I am not sure why I kissed you that night…
But I think it’s because I’d run out of options.
My mind was too busy running for its life
And my stomach was preoccupied with turning itself into balloon animals
So all I could pay attention to was my flesh,
Cold, pale skin glowing in the night
As the moon shone through those low trees,
Casting inconsistent shadows that made us look like
We’d cut ourselves into pieces small enough to eat as sacraments;
Your cheeks were soft, and warm, and innocent,
Like a sheep just before it is slaughtered.

I watched you grow,
Watched your brown twiggy arm
Gnarl themselves into limbs;
Watched the shade of your face change
As the first stages of manliness
Began to plant its dark seeds in your cheeks;
Watched as your hair
Became long and winding vines,
Stretching itself into impossibly beautiful yarns
Like the ones you would tell us
When we and the boys would sneak off in secret,
Get just far enough outside the city
That we could howl like the wolves we were,
Drunk on more wine than any of us could remember bringing,
And then we’d collapse around the bonfire in fits of laughter,
Our bodies creating sand storms as they writhed;
But once we dust devils had settled,
We would all look to you for a story.

You spoke of your imaginary worlds with such eloquence
We couldn’t help but wish
One day we’d end up there.

It was on one of those nights
That we managed to fall into each other;
We both heard the call of gravity
But found the answer in each other’s arms instead.
Long after your eyelids had thrown in the towel,
My fingertips were still listening
To the Braille whispers of your whiskers.

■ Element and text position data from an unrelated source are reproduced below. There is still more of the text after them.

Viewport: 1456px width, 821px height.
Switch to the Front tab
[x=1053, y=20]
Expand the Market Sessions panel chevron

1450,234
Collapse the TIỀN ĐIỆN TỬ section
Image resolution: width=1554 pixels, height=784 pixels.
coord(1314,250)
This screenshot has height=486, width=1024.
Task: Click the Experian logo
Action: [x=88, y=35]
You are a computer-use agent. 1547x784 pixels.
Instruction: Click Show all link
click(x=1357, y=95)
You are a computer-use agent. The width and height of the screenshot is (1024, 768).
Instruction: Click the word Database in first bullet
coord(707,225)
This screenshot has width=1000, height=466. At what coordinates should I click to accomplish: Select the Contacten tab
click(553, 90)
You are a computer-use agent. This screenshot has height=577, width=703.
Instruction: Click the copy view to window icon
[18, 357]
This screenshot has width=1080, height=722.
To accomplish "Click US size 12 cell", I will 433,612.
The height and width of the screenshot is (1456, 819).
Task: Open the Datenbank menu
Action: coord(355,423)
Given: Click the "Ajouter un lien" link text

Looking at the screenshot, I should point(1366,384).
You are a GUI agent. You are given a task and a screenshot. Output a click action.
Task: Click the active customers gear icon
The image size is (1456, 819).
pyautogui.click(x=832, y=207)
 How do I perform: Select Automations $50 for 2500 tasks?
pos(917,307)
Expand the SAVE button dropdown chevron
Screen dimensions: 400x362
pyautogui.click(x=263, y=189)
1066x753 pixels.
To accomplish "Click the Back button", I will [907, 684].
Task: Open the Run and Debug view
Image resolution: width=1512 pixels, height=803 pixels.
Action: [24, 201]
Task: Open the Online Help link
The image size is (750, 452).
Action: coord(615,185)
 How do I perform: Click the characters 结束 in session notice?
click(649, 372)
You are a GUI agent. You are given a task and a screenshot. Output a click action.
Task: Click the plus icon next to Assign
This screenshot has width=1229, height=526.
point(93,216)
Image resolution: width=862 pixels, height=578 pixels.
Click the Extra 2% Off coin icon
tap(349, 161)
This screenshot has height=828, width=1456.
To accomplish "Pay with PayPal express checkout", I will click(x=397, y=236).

But you were the center of everyone’s focus in those days;
And the way you were able to make something mystical out of the mundane
Gave a whole new meaning to turning tricks,
But still I stuck with you,
Even when you decided to take your show on the road.
You were a superstar, and the throngs became so large
That you asked me if I could start handling your finances.
… It was the only romantic thing you ever said.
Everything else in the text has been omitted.